[Stored dataset items]
* * *

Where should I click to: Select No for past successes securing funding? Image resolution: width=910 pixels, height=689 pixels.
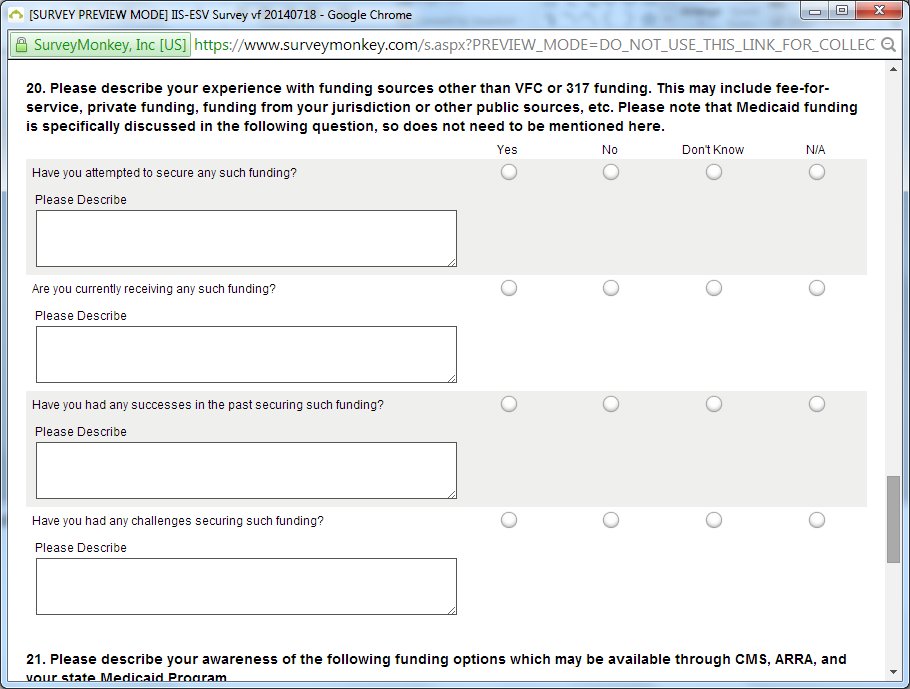[611, 404]
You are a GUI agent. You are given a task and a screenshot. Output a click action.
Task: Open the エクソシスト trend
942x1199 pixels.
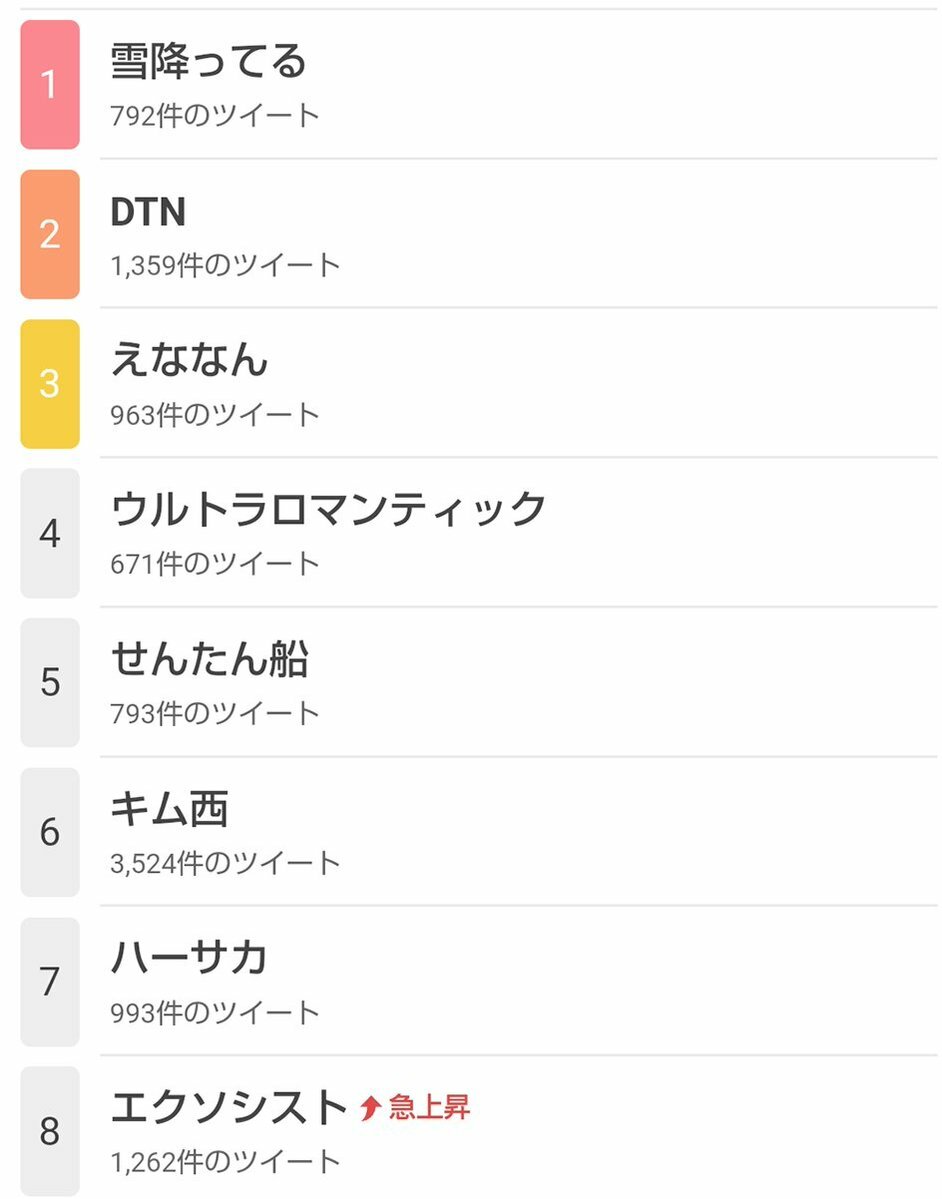(229, 1107)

* * *

**What needs to be done**
Each line of the records above must be repeated exactly, but no picture belongs in the copy.

**Response area**
Where should I click to: Select No for past successes securing funding? Image resolution: width=910 pixels, height=689 pixels.
[611, 404]
You are a GUI agent. You are given a task and a screenshot. Output a click action.
Task: Open the エクソシスト trend
942x1199 pixels.
(229, 1107)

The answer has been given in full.